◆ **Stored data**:
========================================================================

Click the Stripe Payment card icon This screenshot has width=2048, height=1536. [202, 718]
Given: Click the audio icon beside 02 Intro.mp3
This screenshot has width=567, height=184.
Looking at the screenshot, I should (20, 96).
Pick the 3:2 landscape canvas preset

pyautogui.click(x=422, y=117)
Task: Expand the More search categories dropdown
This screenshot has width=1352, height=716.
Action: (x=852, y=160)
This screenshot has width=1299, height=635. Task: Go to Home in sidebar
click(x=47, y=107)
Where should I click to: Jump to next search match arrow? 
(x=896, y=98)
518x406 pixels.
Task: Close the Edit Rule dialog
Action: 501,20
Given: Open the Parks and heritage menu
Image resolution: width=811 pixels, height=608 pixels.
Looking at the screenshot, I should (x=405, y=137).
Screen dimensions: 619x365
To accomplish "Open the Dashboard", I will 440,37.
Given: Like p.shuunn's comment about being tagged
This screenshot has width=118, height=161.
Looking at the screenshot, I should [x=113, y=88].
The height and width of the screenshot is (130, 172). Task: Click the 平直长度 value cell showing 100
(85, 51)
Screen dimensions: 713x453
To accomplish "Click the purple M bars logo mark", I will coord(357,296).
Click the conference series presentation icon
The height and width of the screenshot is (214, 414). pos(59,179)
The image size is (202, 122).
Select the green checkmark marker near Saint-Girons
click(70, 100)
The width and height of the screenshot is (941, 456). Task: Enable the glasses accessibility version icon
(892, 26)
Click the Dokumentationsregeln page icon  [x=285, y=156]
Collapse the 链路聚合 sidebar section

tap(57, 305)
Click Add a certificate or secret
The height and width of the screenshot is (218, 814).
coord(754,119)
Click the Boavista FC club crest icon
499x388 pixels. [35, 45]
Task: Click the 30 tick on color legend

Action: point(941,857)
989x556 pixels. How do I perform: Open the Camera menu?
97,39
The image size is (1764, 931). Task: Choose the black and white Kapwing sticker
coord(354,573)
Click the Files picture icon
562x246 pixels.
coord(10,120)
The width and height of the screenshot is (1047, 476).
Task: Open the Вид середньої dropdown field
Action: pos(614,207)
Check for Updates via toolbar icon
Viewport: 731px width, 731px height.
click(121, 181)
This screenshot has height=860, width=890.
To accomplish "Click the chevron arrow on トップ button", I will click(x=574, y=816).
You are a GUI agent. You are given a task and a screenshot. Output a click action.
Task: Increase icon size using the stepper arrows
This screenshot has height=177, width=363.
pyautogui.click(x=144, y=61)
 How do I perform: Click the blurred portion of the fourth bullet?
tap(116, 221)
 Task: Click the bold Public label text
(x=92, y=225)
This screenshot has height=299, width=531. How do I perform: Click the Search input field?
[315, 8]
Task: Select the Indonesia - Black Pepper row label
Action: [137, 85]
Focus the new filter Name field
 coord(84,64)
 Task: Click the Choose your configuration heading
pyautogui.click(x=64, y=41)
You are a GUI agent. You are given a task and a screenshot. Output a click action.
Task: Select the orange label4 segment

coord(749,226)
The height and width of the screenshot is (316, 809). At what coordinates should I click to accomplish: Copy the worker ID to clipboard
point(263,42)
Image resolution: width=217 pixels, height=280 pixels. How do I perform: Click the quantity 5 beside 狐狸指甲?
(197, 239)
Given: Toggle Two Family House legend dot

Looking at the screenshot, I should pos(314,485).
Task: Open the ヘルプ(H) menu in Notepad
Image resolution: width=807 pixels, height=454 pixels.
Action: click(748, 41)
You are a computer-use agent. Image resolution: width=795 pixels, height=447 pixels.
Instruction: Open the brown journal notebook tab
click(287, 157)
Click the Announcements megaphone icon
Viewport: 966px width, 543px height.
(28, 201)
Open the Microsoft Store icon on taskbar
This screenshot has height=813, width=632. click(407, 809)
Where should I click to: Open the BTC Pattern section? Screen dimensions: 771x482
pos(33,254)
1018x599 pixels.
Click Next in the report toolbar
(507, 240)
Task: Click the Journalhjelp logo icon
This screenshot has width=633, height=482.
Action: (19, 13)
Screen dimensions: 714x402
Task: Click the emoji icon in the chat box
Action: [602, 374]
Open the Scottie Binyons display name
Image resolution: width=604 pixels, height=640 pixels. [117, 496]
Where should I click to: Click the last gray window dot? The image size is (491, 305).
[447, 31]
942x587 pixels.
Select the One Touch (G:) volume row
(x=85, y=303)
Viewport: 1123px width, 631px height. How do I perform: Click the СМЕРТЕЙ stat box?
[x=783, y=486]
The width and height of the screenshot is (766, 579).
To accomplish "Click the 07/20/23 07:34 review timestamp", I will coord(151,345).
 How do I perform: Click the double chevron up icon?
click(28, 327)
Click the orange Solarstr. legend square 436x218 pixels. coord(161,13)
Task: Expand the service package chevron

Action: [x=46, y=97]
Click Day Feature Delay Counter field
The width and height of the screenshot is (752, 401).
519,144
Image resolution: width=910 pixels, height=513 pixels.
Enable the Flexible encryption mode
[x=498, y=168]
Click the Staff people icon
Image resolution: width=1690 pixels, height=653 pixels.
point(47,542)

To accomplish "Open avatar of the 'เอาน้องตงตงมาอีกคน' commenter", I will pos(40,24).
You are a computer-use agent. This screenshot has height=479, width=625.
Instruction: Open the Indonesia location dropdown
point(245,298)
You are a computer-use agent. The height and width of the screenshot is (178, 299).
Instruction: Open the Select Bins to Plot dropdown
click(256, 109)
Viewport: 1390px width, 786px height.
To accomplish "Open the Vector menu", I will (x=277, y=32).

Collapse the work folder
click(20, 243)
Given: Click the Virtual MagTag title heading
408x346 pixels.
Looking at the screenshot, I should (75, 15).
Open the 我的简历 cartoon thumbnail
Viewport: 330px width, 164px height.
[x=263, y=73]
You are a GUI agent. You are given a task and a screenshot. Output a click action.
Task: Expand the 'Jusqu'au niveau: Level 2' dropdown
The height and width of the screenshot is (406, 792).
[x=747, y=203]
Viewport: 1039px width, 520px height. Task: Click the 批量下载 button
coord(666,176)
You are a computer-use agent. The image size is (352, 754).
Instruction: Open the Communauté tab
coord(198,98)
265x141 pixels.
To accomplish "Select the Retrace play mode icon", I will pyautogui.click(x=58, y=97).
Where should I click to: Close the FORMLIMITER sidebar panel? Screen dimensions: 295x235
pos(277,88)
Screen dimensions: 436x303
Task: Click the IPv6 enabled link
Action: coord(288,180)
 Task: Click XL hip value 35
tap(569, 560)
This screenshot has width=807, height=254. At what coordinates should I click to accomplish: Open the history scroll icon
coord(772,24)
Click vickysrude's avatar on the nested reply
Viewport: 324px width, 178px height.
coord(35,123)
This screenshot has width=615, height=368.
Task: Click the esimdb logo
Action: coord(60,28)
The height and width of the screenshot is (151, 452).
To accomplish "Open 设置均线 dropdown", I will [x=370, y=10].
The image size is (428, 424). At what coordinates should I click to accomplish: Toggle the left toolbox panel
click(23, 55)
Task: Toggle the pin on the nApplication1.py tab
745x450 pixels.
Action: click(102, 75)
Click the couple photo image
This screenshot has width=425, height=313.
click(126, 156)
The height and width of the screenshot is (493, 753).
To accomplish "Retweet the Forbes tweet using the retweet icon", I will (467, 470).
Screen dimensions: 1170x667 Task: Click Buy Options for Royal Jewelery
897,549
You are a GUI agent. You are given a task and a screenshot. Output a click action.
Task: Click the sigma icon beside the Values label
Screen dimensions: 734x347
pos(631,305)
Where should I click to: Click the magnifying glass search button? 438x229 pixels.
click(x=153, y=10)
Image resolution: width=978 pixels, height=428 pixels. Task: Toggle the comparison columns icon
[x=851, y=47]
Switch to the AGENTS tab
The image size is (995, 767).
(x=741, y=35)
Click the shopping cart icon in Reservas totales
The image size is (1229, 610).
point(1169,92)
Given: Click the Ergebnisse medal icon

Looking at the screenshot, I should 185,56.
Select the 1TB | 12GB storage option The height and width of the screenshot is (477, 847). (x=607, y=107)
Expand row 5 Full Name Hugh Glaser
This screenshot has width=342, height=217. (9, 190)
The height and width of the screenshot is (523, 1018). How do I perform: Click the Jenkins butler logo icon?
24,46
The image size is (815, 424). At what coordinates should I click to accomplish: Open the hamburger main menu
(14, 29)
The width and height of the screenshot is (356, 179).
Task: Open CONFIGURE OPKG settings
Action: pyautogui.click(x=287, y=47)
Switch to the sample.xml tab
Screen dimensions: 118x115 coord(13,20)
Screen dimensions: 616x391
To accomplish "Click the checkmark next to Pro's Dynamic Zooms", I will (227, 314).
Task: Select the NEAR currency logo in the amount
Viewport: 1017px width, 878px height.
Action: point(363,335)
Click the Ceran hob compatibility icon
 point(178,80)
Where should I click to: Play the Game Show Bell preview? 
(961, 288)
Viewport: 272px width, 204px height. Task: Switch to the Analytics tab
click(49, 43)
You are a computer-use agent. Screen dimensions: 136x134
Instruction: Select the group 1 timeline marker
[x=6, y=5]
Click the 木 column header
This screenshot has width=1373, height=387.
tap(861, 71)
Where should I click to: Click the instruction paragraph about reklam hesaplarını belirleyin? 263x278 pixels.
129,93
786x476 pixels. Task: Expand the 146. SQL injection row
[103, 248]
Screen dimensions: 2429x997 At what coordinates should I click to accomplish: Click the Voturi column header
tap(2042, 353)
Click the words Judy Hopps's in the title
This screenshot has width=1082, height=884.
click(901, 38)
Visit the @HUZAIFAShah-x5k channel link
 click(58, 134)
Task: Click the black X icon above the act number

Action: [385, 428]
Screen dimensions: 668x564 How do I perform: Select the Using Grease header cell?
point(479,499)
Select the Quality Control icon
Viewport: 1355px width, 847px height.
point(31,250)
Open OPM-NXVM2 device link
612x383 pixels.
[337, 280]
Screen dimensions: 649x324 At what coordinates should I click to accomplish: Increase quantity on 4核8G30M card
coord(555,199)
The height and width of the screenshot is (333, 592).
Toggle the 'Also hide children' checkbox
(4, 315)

========================================================================

◆ **THE PROBLEM**:
Output, from the data above, the lines from the line with "1018x599 pixels." to the line with "You are a computer-use agent. The height" exactly as they stand, both ends included and nothing else.

◆ **THE COMPLETED TASK**:
1018x599 pixels.
Click Next in the report toolbar
(507, 240)
Task: Click the Journalhjelp logo icon
This screenshot has width=633, height=482.
Action: (19, 13)
Screen dimensions: 714x402
Task: Click the emoji icon in the chat box
Action: [602, 374]
Open the Scottie Binyons display name
Image resolution: width=604 pixels, height=640 pixels. [117, 496]
Where should I click to: Click the last gray window dot? The image size is (491, 305).
[447, 31]
942x587 pixels.
Select the One Touch (G:) volume row
(x=85, y=303)
Viewport: 1123px width, 631px height. How do I perform: Click the СМЕРТЕЙ stat box?
[x=783, y=486]
The width and height of the screenshot is (766, 579).
To accomplish "Click the 07/20/23 07:34 review timestamp", I will coord(151,345).
 How do I perform: Click the double chevron up icon?
click(28, 327)
Click the orange Solarstr. legend square 436x218 pixels. coord(161,13)
Task: Expand the service package chevron

Action: [x=46, y=97]
Click Day Feature Delay Counter field
The width and height of the screenshot is (752, 401).
519,144
Image resolution: width=910 pixels, height=513 pixels.
Enable the Flexible encryption mode
[x=498, y=168]
Click the Staff people icon
Image resolution: width=1690 pixels, height=653 pixels.
point(47,542)

To accomplish "Open avatar of the 'เอาน้องตงตงมาอีกคน' commenter", I will pos(40,24).
You are a computer-use agent. This screenshot has height=479, width=625.
Instruction: Open the Indonesia location dropdown
point(245,298)
You are a computer-use agent. The height and width of the screenshot is (178, 299).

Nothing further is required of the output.